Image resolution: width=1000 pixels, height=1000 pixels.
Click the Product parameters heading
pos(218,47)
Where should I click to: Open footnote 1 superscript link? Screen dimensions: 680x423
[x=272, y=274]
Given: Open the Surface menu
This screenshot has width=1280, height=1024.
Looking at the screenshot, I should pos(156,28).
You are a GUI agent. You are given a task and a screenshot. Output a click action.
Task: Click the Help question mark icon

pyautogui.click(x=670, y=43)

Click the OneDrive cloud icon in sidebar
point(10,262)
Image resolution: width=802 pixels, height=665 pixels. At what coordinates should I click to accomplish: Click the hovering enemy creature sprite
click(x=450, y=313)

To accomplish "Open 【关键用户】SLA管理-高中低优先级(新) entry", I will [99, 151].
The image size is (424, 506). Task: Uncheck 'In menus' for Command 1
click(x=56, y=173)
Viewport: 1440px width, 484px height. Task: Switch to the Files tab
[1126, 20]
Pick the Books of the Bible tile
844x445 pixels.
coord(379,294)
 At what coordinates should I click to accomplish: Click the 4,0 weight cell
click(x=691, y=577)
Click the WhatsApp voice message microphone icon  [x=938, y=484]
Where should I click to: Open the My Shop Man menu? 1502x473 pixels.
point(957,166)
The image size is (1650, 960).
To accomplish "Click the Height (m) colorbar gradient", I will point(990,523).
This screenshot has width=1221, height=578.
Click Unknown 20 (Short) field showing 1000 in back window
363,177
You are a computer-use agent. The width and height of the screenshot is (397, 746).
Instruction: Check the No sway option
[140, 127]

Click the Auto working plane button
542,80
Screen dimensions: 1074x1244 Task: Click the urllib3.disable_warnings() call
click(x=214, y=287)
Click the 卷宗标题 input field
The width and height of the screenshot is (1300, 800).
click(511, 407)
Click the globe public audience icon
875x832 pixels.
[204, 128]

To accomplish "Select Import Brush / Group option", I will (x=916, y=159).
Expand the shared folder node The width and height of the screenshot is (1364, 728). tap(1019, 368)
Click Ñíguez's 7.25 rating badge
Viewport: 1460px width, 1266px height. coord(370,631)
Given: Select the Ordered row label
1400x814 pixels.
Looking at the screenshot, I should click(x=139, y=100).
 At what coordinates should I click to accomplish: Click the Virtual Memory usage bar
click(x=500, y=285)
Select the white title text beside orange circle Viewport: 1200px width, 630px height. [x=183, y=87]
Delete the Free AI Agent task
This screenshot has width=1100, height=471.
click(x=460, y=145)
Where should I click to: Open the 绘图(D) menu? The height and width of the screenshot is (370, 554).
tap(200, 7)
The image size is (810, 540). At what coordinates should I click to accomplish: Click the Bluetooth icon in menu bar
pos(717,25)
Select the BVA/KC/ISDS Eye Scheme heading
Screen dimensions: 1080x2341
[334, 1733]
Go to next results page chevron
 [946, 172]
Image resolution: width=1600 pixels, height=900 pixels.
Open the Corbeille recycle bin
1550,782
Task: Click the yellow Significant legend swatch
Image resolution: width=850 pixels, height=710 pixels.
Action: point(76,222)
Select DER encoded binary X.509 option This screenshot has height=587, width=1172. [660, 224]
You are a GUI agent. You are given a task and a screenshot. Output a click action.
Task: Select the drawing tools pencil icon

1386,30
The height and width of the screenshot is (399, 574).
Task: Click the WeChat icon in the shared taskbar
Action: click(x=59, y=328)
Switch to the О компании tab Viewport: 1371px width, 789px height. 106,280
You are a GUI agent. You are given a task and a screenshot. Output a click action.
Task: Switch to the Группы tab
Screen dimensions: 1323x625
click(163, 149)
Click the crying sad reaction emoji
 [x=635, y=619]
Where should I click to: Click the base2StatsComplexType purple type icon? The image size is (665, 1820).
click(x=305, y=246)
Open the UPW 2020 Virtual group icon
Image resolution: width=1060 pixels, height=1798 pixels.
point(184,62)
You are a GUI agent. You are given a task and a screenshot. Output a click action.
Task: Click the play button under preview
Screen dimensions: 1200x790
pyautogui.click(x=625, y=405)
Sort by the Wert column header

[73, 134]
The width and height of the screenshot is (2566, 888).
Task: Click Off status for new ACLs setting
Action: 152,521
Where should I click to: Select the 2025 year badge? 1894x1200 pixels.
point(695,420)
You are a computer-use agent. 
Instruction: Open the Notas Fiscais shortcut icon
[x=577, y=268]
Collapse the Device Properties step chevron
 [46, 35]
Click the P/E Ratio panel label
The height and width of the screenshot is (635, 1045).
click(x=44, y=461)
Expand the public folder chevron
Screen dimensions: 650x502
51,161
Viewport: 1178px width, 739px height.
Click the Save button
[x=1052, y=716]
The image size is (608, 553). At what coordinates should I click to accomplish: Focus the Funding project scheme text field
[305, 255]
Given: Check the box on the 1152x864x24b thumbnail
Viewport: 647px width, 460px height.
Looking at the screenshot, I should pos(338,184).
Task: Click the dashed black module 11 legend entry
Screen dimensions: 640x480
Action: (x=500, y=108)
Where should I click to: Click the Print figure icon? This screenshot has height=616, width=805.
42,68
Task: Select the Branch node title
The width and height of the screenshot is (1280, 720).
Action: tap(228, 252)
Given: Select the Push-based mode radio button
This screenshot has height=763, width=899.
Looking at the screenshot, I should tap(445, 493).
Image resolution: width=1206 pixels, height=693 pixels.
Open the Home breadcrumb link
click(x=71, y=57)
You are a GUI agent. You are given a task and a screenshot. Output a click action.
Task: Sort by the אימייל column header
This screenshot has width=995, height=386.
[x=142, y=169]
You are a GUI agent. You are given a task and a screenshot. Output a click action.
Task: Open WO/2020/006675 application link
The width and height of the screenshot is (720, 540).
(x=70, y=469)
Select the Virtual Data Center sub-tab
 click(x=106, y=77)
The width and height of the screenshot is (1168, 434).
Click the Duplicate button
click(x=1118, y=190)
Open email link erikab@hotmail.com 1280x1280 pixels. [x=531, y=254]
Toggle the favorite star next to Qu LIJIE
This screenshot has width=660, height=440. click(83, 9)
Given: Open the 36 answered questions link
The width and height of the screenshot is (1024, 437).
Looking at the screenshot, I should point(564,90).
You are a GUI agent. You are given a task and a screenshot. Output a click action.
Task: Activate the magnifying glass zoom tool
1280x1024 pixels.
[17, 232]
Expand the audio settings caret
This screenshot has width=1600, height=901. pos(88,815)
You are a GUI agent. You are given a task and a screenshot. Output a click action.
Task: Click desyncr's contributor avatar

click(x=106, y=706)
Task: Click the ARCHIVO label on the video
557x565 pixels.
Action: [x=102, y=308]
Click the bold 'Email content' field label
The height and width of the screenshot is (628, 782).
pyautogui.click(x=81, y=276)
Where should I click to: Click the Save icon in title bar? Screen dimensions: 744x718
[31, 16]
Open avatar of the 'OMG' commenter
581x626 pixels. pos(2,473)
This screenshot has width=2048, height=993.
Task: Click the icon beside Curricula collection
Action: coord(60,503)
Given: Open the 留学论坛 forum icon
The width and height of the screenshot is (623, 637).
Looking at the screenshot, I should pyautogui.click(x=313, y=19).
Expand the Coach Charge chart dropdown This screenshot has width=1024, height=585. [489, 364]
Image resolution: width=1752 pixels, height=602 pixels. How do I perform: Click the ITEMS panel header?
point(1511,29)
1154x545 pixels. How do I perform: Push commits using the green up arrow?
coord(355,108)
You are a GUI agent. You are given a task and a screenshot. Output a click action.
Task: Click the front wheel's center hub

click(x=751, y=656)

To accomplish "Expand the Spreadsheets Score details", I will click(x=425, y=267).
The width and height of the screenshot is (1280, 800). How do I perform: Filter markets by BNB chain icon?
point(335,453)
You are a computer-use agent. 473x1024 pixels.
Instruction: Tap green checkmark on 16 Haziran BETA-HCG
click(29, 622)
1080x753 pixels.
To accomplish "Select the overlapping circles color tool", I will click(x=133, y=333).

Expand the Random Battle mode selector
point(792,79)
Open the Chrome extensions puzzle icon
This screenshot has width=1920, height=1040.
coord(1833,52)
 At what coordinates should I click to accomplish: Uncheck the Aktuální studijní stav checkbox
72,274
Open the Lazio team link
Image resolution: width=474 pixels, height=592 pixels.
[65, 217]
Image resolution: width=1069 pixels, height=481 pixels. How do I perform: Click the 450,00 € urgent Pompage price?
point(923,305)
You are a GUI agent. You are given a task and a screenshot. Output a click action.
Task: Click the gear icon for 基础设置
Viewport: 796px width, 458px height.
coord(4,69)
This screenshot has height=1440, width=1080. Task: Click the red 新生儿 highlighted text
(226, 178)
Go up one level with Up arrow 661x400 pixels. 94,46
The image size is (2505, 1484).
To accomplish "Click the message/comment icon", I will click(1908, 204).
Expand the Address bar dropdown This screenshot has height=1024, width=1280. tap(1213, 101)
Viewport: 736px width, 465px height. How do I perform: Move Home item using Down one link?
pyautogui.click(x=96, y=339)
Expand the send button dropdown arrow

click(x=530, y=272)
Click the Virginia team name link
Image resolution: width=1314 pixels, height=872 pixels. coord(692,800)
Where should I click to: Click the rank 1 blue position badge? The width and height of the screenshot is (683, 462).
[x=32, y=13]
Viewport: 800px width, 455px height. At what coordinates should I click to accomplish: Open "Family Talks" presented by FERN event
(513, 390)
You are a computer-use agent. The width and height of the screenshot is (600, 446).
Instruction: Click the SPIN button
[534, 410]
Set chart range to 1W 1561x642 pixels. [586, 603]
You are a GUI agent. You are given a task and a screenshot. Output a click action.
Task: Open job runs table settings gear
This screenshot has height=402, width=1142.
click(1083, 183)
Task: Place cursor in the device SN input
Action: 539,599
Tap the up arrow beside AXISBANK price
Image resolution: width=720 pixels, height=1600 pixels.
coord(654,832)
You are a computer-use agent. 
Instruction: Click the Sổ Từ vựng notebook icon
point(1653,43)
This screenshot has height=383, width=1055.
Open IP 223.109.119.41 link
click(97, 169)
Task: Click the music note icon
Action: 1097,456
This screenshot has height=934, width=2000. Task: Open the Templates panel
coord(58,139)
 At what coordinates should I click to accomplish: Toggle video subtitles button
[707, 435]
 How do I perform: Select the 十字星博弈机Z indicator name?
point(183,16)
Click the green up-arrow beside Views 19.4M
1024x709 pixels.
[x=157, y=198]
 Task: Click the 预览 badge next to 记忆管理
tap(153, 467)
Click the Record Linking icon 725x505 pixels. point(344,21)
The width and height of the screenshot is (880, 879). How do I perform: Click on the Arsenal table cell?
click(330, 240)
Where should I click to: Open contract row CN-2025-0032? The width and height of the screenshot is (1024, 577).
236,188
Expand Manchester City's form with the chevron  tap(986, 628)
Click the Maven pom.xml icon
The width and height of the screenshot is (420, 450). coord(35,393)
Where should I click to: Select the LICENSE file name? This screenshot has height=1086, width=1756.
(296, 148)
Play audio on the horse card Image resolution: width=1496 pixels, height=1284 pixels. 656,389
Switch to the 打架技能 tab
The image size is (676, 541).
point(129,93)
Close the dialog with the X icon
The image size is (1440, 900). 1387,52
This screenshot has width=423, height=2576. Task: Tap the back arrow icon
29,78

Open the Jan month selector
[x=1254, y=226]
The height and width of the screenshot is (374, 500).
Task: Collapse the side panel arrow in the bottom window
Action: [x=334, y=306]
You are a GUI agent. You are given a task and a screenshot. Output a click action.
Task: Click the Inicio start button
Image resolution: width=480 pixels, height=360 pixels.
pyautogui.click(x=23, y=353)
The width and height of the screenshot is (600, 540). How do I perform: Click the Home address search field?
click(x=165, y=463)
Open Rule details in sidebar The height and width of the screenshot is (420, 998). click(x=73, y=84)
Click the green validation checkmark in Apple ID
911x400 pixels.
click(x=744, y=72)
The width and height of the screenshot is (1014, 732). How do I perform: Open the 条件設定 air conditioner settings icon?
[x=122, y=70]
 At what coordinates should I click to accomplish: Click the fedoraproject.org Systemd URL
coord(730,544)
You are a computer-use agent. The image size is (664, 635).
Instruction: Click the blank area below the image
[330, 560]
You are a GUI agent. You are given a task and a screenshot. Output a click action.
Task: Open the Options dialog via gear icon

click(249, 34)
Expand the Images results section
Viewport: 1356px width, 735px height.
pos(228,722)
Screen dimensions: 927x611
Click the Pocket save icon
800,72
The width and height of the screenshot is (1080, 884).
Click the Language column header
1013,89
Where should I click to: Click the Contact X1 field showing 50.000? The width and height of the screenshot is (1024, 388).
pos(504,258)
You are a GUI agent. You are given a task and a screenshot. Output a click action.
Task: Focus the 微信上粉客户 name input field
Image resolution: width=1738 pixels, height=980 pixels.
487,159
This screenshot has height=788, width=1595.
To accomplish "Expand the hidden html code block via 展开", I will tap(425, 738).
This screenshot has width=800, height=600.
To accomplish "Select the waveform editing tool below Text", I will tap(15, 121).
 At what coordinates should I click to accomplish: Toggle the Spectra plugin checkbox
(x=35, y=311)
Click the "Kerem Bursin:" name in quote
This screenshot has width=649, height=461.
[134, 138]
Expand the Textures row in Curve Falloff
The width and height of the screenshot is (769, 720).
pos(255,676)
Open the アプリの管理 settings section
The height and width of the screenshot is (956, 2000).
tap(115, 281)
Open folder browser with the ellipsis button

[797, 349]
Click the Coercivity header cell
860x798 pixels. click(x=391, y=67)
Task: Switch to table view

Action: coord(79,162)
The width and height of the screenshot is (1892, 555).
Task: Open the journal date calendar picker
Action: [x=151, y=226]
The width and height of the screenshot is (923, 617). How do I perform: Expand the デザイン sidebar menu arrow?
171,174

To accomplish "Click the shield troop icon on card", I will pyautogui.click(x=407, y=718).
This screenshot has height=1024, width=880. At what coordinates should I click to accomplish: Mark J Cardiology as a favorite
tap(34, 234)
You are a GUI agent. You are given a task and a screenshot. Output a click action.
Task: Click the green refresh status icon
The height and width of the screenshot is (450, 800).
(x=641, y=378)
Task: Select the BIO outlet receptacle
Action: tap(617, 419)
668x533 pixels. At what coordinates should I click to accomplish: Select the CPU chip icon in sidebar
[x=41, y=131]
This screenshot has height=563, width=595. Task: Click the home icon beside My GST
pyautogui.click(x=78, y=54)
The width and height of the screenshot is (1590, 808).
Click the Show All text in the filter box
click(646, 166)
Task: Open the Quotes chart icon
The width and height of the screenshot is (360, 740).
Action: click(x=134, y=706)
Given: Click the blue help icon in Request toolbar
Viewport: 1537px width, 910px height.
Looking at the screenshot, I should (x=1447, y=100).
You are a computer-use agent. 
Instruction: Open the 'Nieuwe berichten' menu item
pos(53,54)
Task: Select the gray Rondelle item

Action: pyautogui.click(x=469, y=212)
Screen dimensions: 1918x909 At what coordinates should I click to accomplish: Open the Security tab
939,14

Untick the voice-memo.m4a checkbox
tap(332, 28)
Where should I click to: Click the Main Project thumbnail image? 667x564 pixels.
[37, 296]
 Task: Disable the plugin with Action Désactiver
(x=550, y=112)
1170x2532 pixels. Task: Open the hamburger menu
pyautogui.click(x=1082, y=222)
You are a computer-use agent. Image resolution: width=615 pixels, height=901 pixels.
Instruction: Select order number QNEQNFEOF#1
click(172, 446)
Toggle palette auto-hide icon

What to produce –
Working from the material above, retype exactly the lines from the one with "1400x814 pixels." through the one with "Image resolution: width=1600", both included, and only those lines.

Answer to the exercise –
1400x814 pixels.
Looking at the screenshot, I should click(x=139, y=100).
 At what coordinates should I click to accomplish: Click the Virtual Memory usage bar
click(x=500, y=285)
Select the white title text beside orange circle Viewport: 1200px width, 630px height. [x=183, y=87]
Delete the Free AI Agent task
This screenshot has width=1100, height=471.
click(x=460, y=145)
Where should I click to: Open the 绘图(D) menu? The height and width of the screenshot is (370, 554).
tap(200, 7)
The image size is (810, 540). At what coordinates should I click to accomplish: Click the Bluetooth icon in menu bar
pos(717,25)
Select the BVA/KC/ISDS Eye Scheme heading
Screen dimensions: 1080x2341
[334, 1733]
Go to next results page chevron
 [946, 172]
Image resolution: width=1600 pixels, height=900 pixels.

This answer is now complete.